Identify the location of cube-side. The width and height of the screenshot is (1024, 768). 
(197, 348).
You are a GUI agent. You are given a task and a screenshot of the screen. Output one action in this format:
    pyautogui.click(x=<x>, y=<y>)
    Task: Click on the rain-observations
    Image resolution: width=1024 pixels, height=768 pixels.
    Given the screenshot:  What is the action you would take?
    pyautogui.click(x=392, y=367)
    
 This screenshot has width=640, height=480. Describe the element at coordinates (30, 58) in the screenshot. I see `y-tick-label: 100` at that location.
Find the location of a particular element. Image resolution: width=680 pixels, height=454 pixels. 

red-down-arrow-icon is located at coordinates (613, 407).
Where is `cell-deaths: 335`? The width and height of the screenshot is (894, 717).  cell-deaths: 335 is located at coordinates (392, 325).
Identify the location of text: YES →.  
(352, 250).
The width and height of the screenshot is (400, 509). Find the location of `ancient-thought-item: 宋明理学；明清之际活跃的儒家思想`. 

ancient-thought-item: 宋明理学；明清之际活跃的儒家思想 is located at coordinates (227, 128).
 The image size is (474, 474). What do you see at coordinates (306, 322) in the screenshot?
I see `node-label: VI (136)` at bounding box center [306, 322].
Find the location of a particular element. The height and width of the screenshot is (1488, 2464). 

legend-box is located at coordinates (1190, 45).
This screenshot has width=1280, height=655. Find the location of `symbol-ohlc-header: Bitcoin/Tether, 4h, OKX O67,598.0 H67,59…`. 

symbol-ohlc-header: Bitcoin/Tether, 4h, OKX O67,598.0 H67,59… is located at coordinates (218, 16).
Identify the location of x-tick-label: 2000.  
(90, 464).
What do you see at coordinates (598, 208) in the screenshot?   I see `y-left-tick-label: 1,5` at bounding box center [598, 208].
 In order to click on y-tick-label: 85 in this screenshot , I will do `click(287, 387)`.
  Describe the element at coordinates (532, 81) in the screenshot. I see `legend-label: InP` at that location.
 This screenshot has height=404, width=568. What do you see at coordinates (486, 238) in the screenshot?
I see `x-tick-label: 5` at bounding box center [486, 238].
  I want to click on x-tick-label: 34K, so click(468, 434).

========================================

* **Directions**
Show every line of the records above that contains the string "header".

* **Exercise answer**
This screenshot has width=1280, height=655. Find the location of `symbol-ohlc-header: Bitcoin/Tether, 4h, OKX O67,598.0 H67,59…`. 
symbol-ohlc-header: Bitcoin/Tether, 4h, OKX O67,598.0 H67,59… is located at coordinates (218, 16).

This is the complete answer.